Solution Approach 2:
The system creates accurate 3D copies of virtual makeup assets that replicate the physical properties of real makeup products. These digital twins include precise material properties, lighting characteristics, and geometric data, allowing realistic rendering without requiring processing of actual physical products during user interaction.
2Manufacturing precision
If advanced blending techniques are used to merge virtual makeup with real-time camera feeds, then visual realism is improved, but device complexity increases
Solution Approach 1:
The system introduces an intermediary rendering layer that sits between the real-time camera feed and the final displayed image. This intermediate 3D rendered layer of virtual makeup is composited with the live camera footage using blending techniques, creating realistic integration without requiring complex modifications to the original camera system or user interface.
Solution Approach 2:
The system merges multiple data streams including real-time camera feeds, 3D virtual makeup models, and material property data into a unified augmented reality display. By combining these elements in a single rendering pipeline, the system achieves visual realism while managing complexity through integrated processing rather than separate complex subsystems.
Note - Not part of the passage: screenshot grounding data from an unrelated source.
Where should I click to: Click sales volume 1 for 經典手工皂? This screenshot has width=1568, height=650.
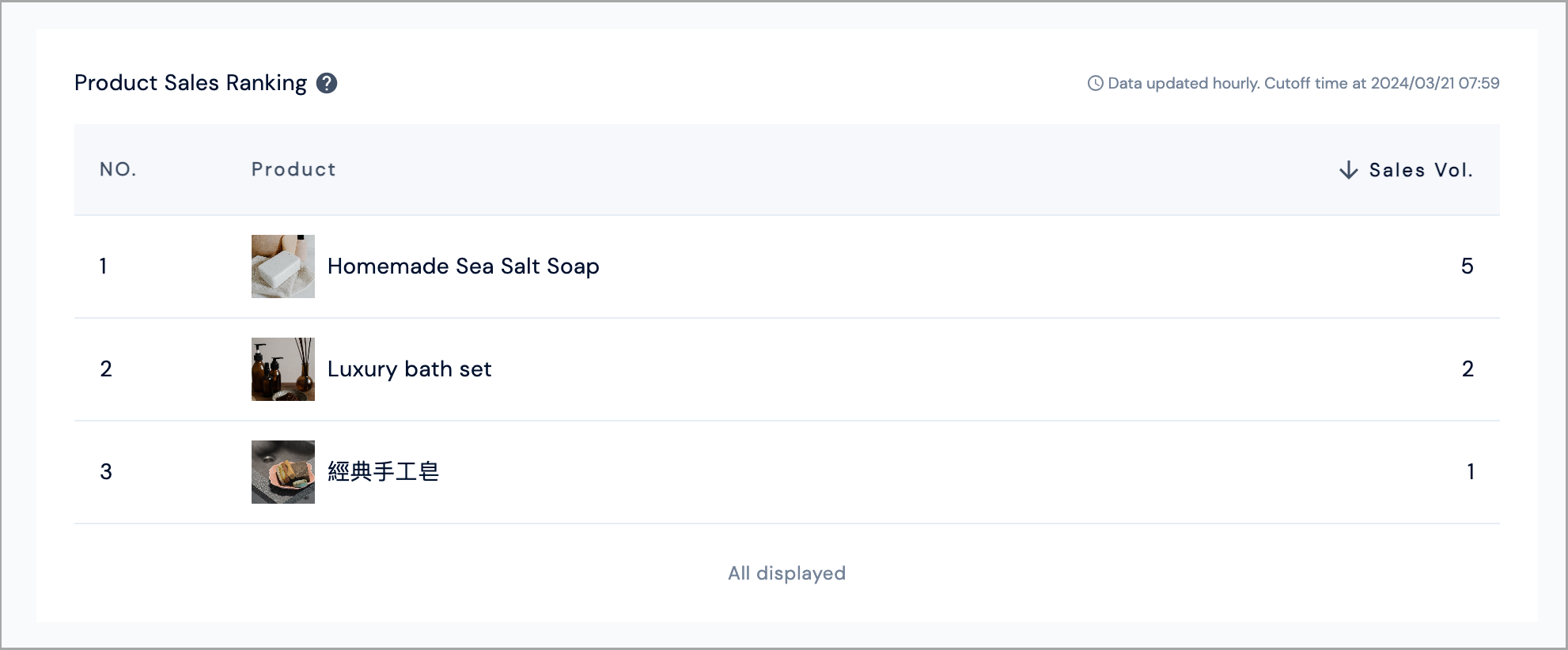(1470, 472)
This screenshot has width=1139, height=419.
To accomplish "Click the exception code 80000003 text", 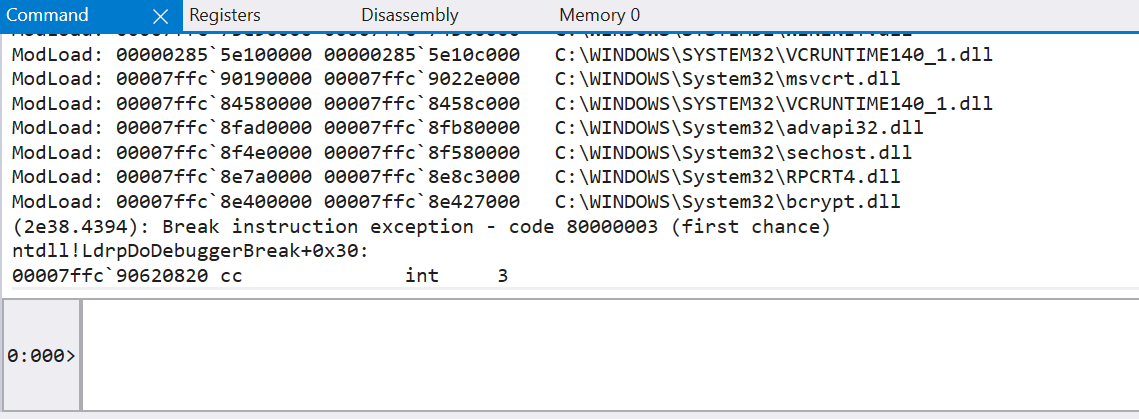I will [612, 227].
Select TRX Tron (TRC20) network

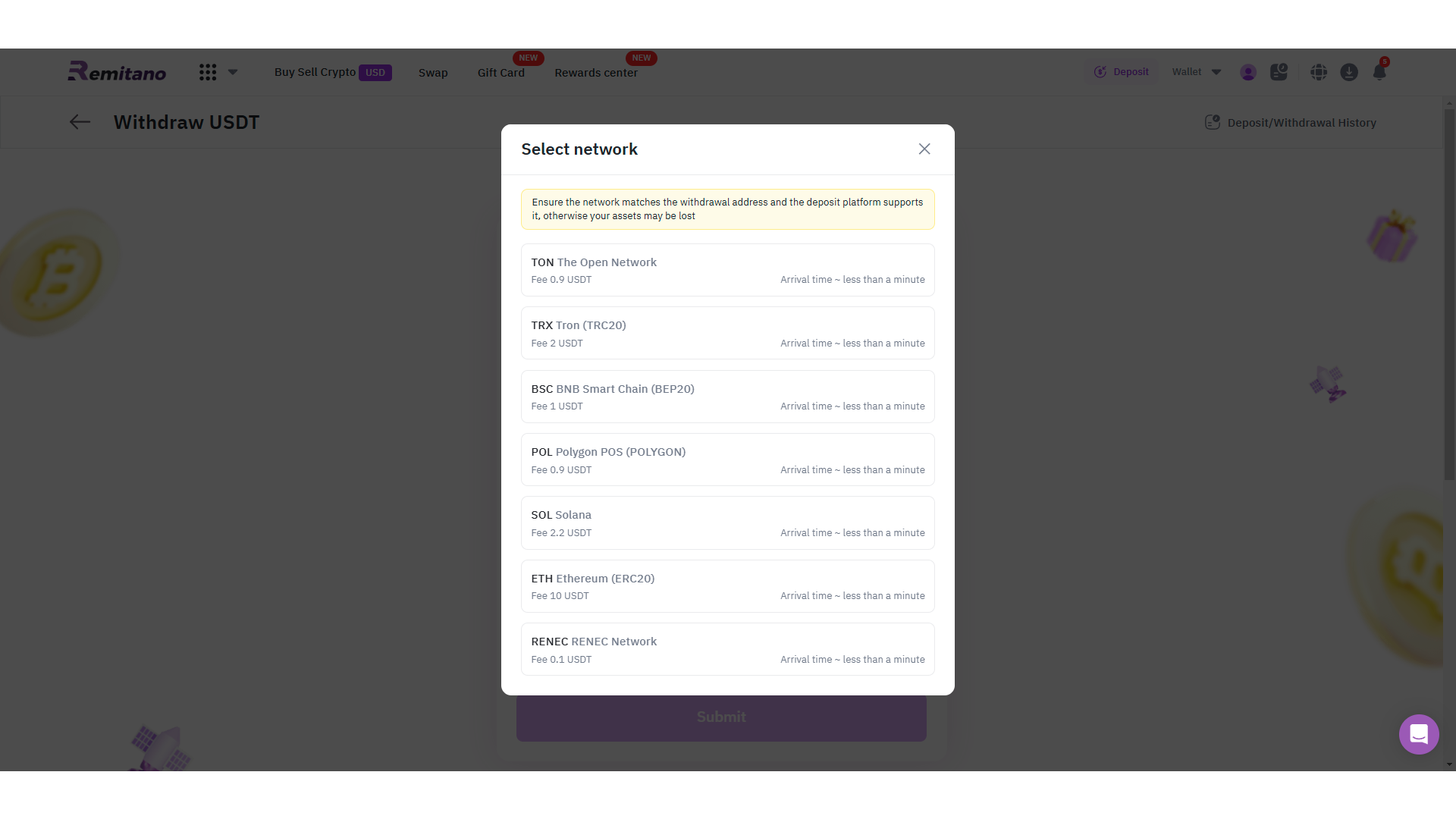728,333
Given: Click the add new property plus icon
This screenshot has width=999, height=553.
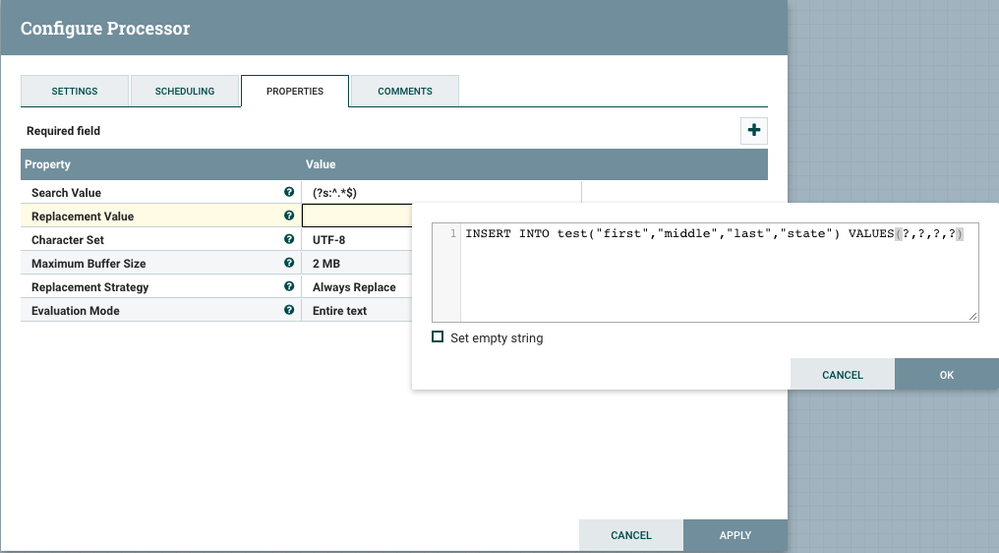Looking at the screenshot, I should pos(753,130).
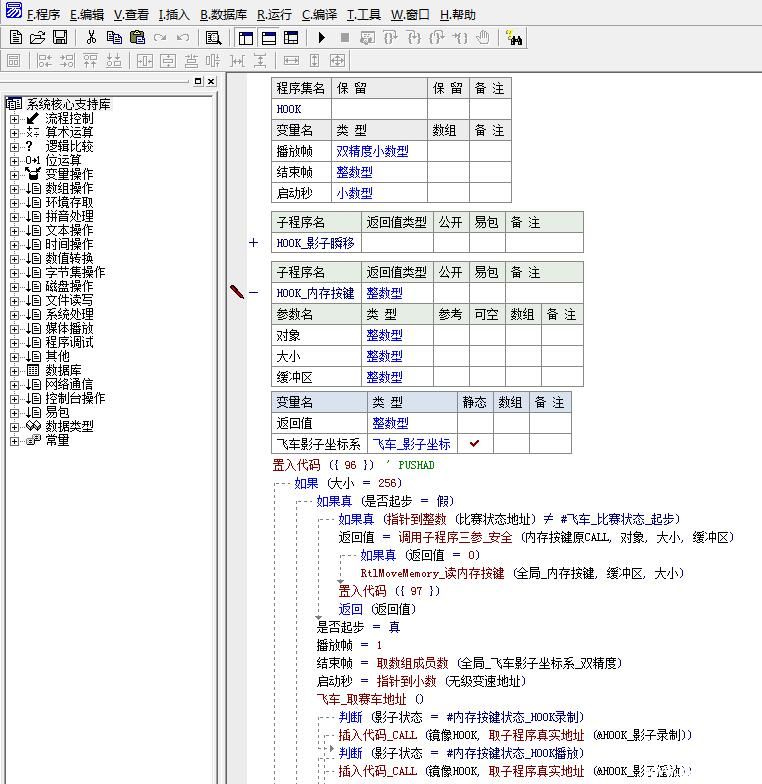Click the 整数型 type of 缓冲区 parameter
This screenshot has width=762, height=784.
(384, 377)
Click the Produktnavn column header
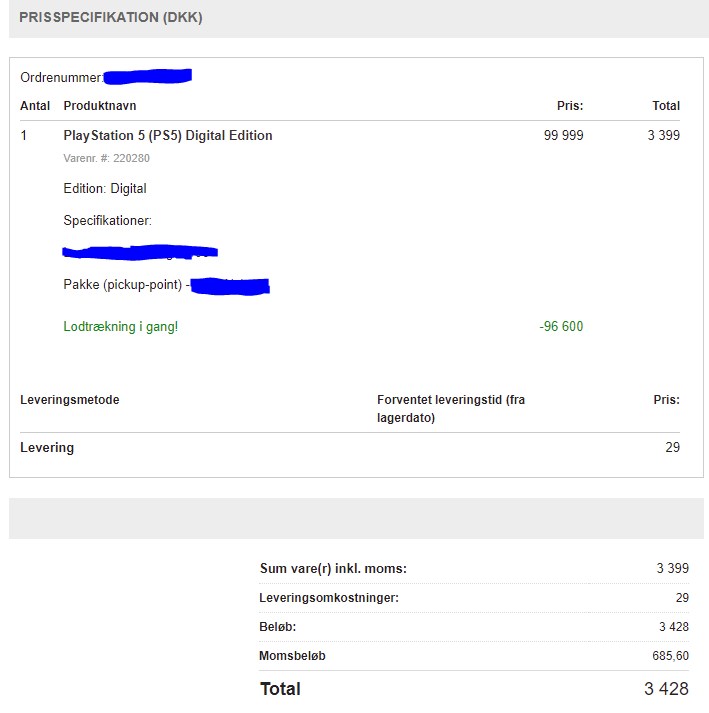 tap(100, 106)
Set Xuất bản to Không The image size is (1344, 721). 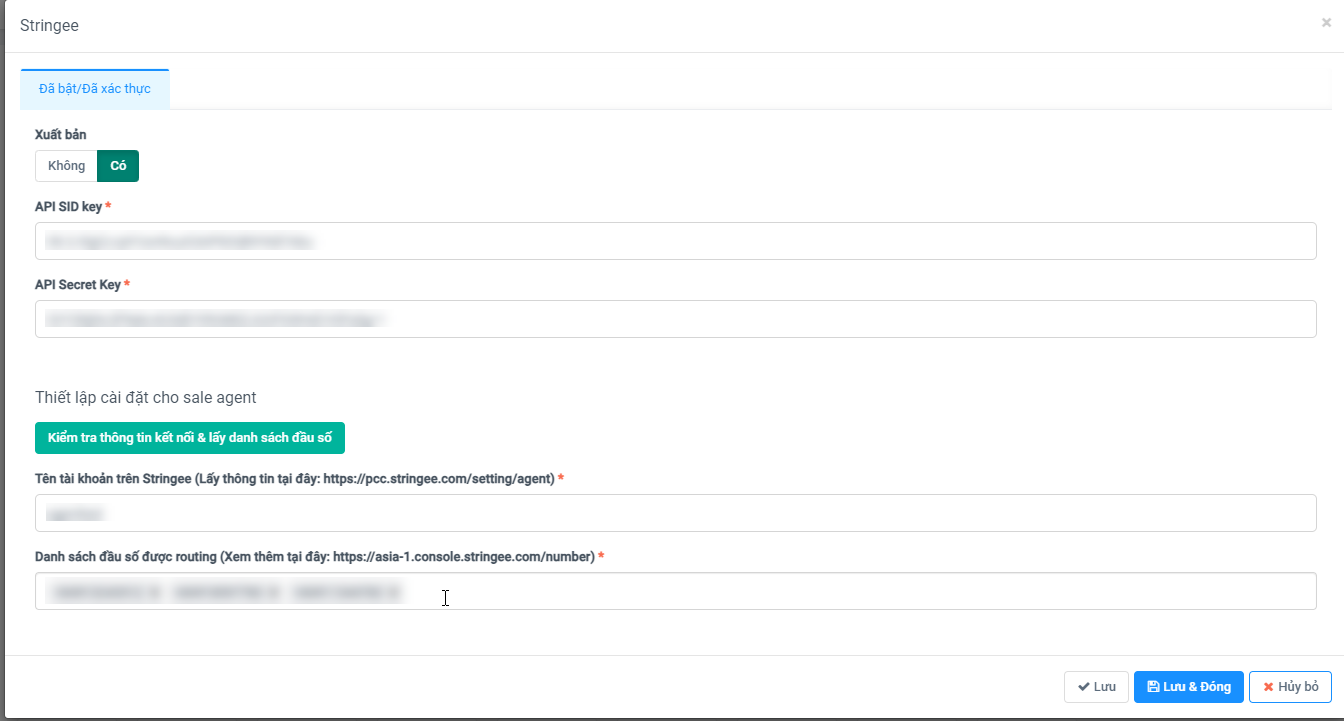(x=66, y=166)
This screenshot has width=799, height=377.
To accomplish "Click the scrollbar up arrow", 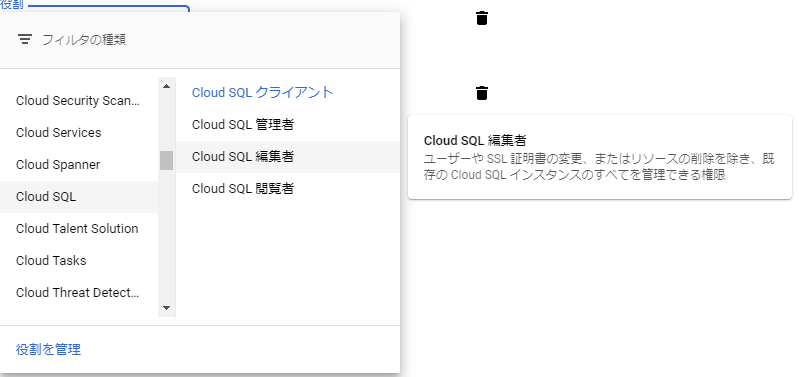I will pyautogui.click(x=166, y=86).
3Adaptability or versatility
If multiple makeup asset types are processed simultaneously, then versatility is improved, but processing speed decreases
Solution Approach 1:
The system segments the processing of different makeup asset types into separate but parallel processing channels. Each makeup product category (lipstick, eyeshadow, foundation, etc.) is handled as a distinct 3D model with its own material properties, allowing the system to process multiple asset types simultaneously without interfering with each other, thus maintaining both versatility and processing speed.
Solution Approach 2:
The system dynamically adjusts the rendering and processing priorities based on which makeup assets the user is currently interacting with. When a user selects or modifies a particular makeup product, the system allocates computational resources to optimize rendering of that specific asset type while maintaining the ability to quickly process and switch between other makeup categories, ensuring fast response times regardless of the number of available asset types.
Data Source
AI summary
Devices and techniques are described for augmented reality virtual makeup try-on. In some examples, first image data representing at least a portion of a human face may be received. A selection of a first virtual makeup asset from a first catalog entry may be received. A first color value and a first finish type of the first virtual makeup asset may be determined. The first color value may be predicted from an image of the first virtual makeup asset in the first catalog entry. The first finish type may be predicted from first text data included in the first catalog entry. A first 3D model of an application of the first virtual makeup asset may be generated based on a 3D mesh of at least the portion of the human face. Second image data may be generated based on the first 3D model and the first image data.